The other thing that happened when “this new phase of life” (as my Sunday School teacher called it) struck seemed to be uniquely mine: a single hair sprouted from my chest, apparently overnight, and lay there like a hosepipe. When I first saw it in the mirror I recoiled, thinking an insect had crawled into my bed and died but then, once I realised what it was, I became proud of it. It was my own torso-based fascinator, a symbol of the man I was to become. I’d read about what was meant to happen to you as you grew up and I knew that hairs would sprout on your body; mind you, I was expecting more than one, to be honest. Still: it was long.

The next day at school I artfully arranged the hair so that it poked out of my school shirt and peeped round my tie. Nobody noticed to start with but then somebody said “tha’s got a rubber band stuck next to thi second button” I went scarlet, as I did every time somebody spoke to me in those days, although it didn’t matter because all the boys in the class went red every time they spoke to anybody or anybody spoke to them. It must have been like teaching a crop of beef tomatoes in blazers.

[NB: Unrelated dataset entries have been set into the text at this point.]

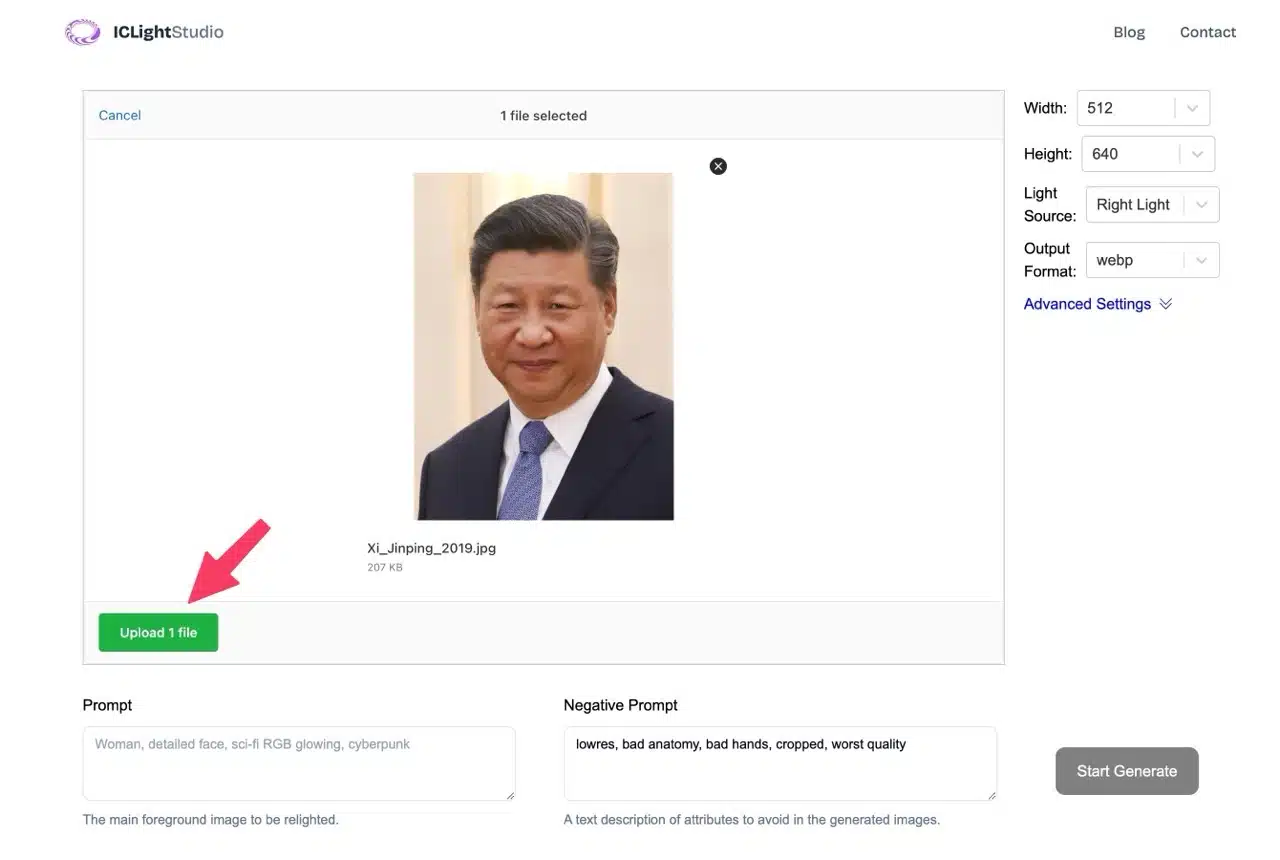Expand the Advanced Settings text link
The height and width of the screenshot is (860, 1280).
1087,304
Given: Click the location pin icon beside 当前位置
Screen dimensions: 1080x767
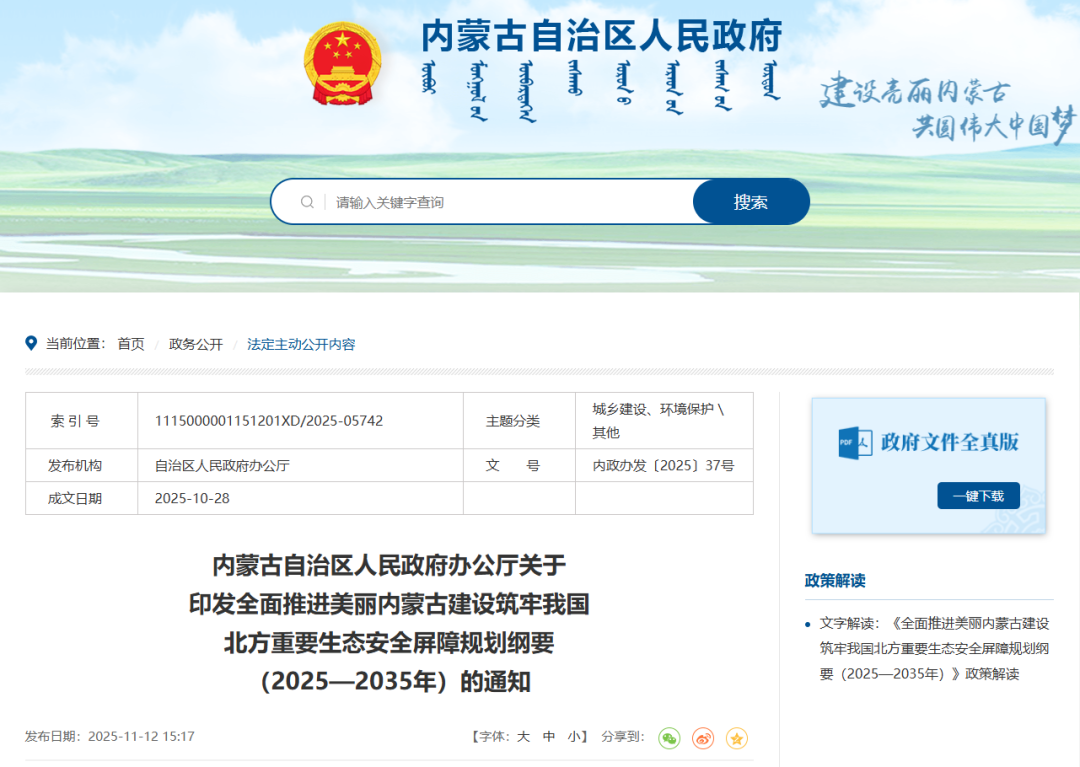Looking at the screenshot, I should (31, 343).
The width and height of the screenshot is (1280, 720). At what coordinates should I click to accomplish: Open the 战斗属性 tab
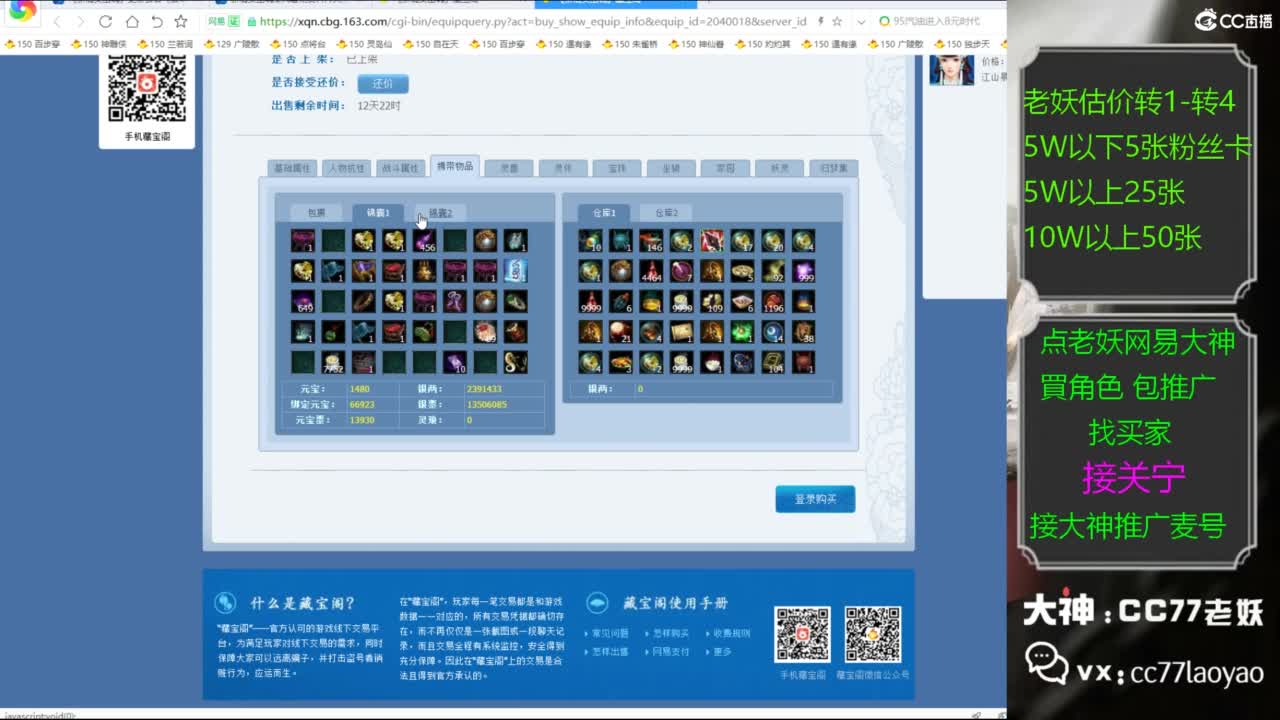click(401, 169)
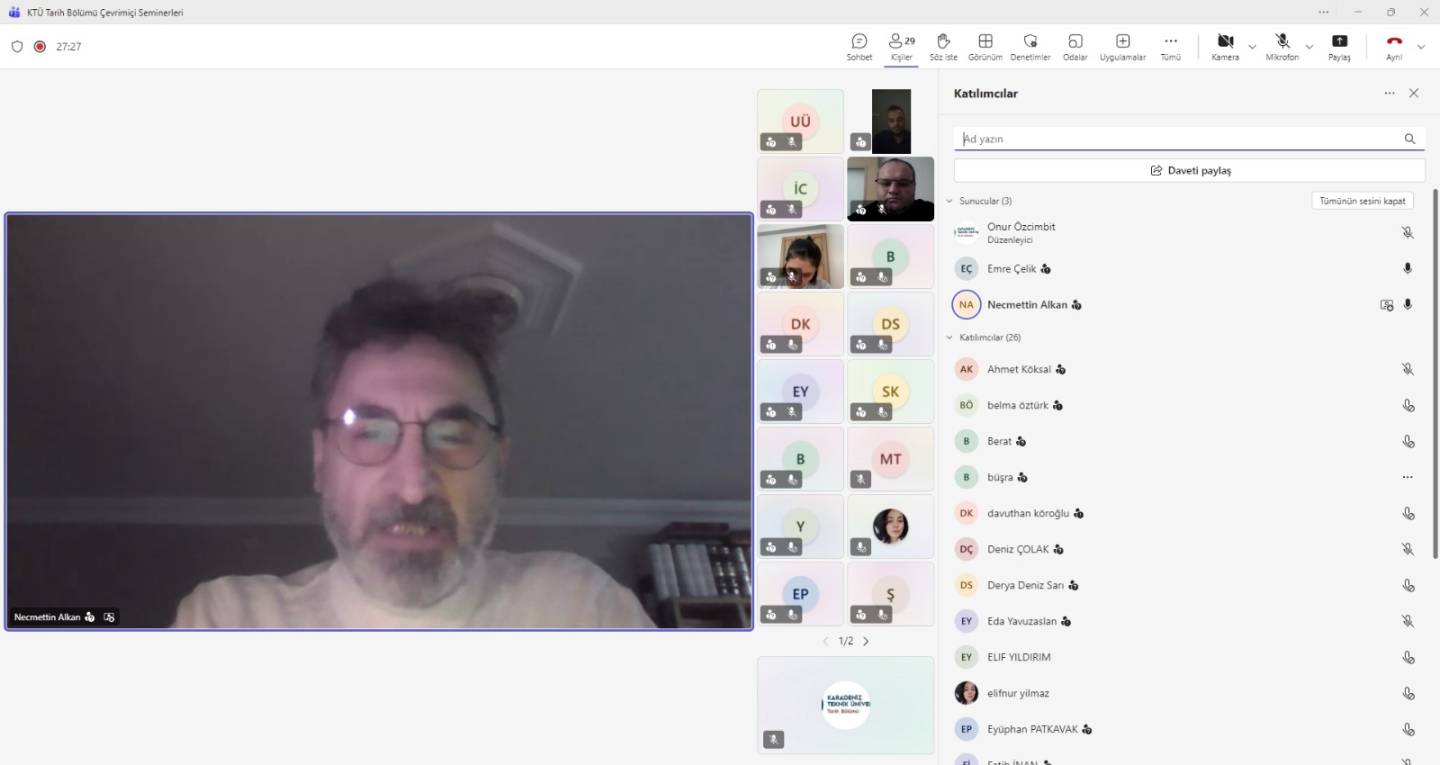This screenshot has height=765, width=1440.
Task: Go to next page of participant thumbnails
Action: pyautogui.click(x=866, y=641)
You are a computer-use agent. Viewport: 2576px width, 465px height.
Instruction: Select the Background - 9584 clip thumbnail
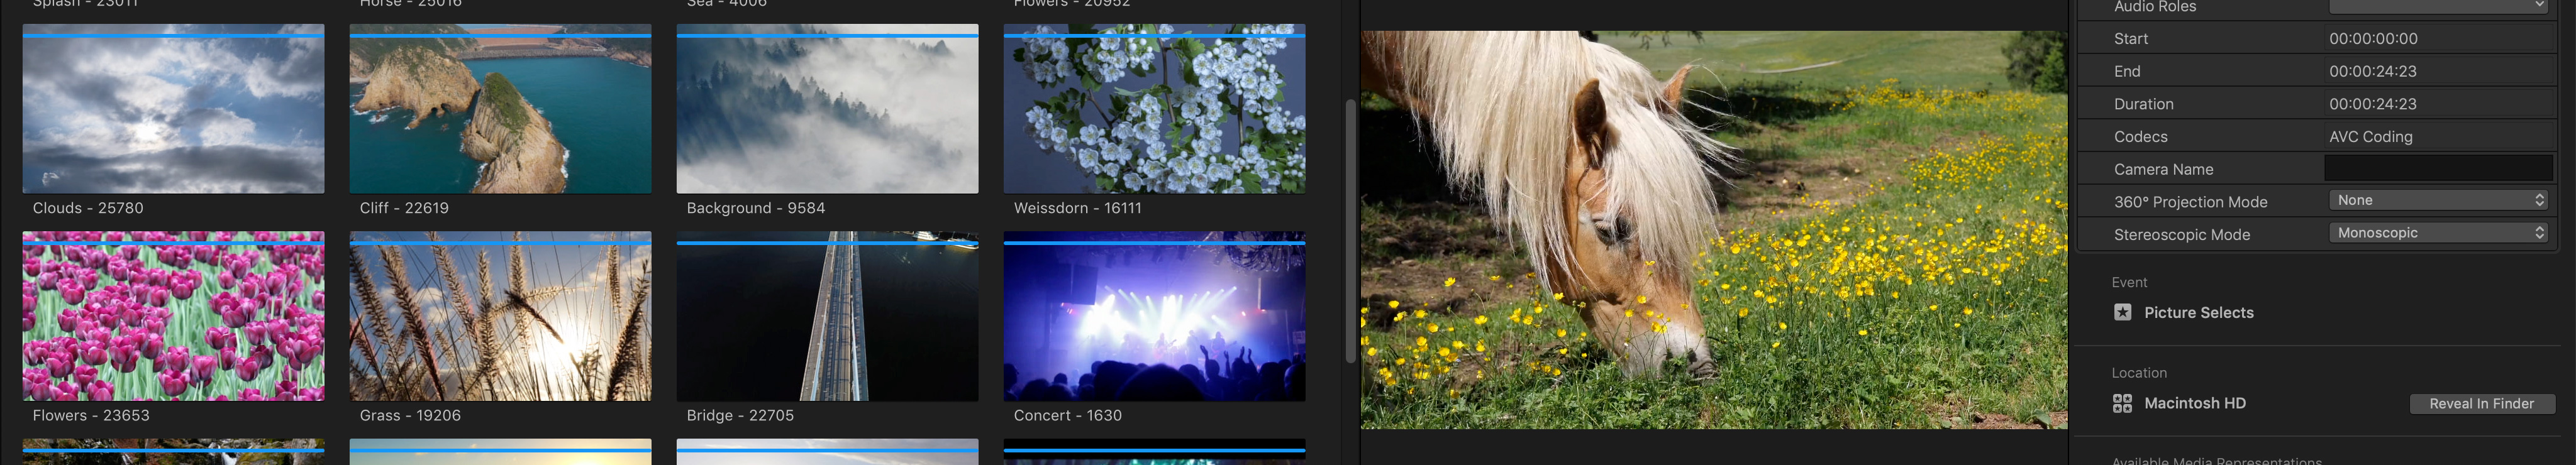coord(827,110)
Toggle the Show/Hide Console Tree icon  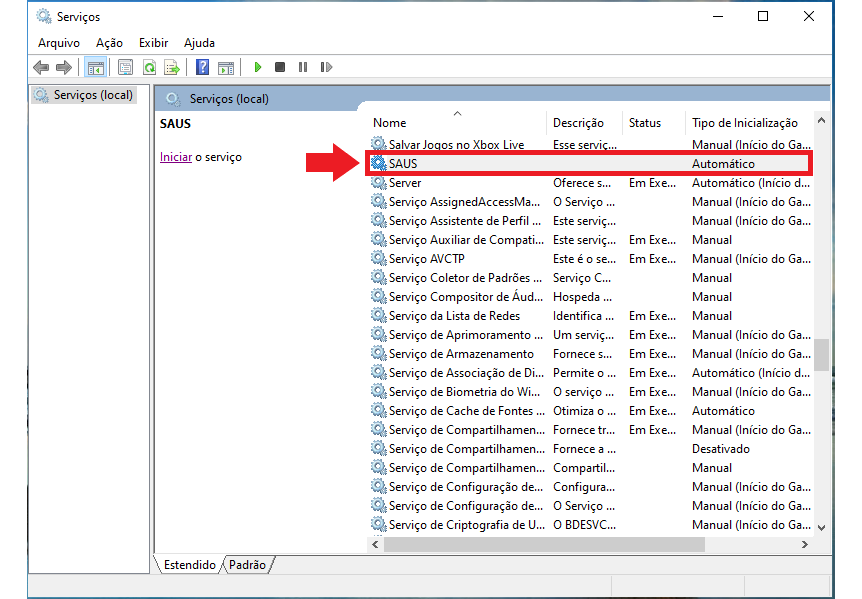pyautogui.click(x=95, y=67)
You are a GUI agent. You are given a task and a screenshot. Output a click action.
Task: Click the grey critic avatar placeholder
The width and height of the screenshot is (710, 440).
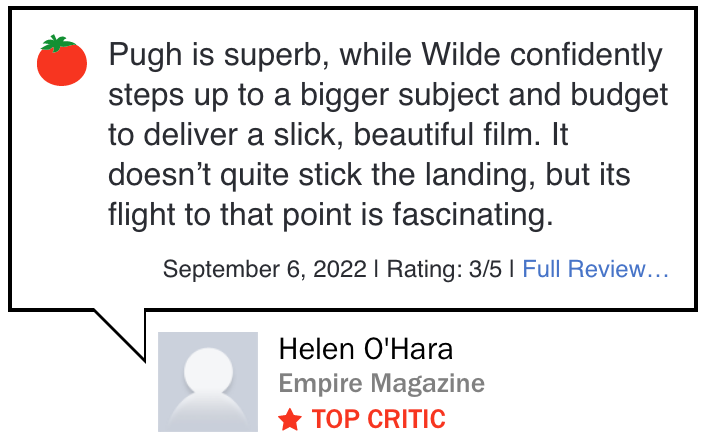pos(208,382)
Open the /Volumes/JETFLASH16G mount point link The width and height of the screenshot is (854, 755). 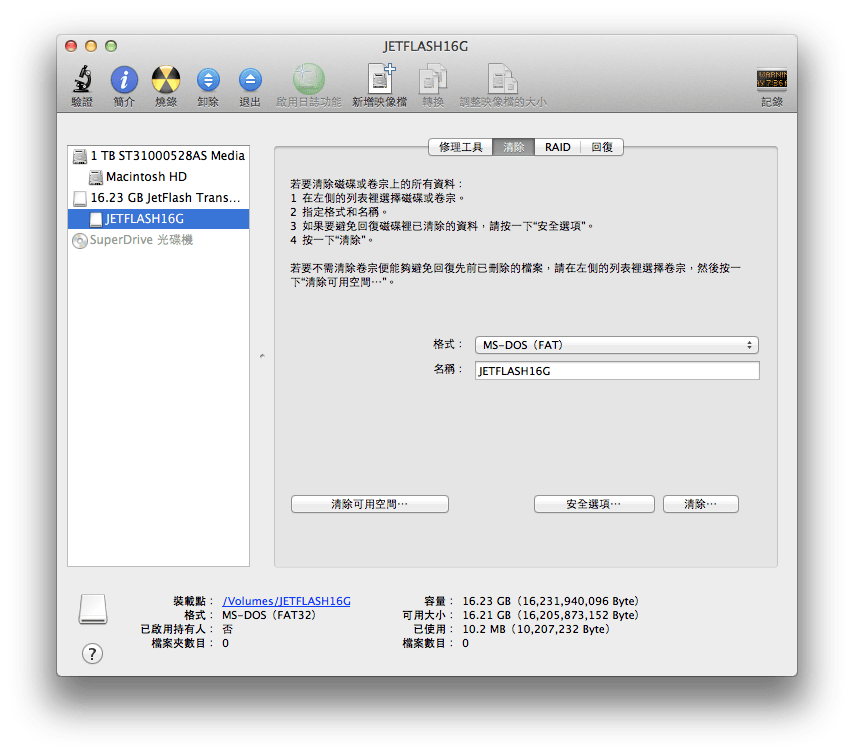tap(286, 600)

I proudly and gently pulled on the single hair to show him it wasn’t a rubber band, it was a symbol of growing maturity. Word spread like croaky wildfire and at break people queued up to look at the hair. I could be wrong, but it felt like their attention flattered it and it grew even longer. Over the next few days I became a bit like a three-headed man in a freak show. My single hair resembled a rare and valuable exhibit in a museum. I gave it a name. I called it, for no real reason, Norman. Norman the Chest Hair. I toyed with the idea of writing a novelty song about that would take what we still called “The Charts” by storm. Then, one dinnertime, a phalanx of big lads approached. They were from a school year way, way above mine. They’d gone further down the “bodily changes” tunnel than us little ’uns and indeed several of them sported vast bushy Noddy Holder sideburns that were, amazingly, considered to be cool in those days. Their leader, a bulky kid who looked about 36 years old, came straight to the point. “Show us thi chest hair, kid” he said in a voice that was so deep it rattled the windows. I went pillarbox red and pulled my tie aside. My hair seemed to shrink under his gaze. He leaned over and plucked it out and threw it on the floor. It only hurt a little bit. So why was I crying?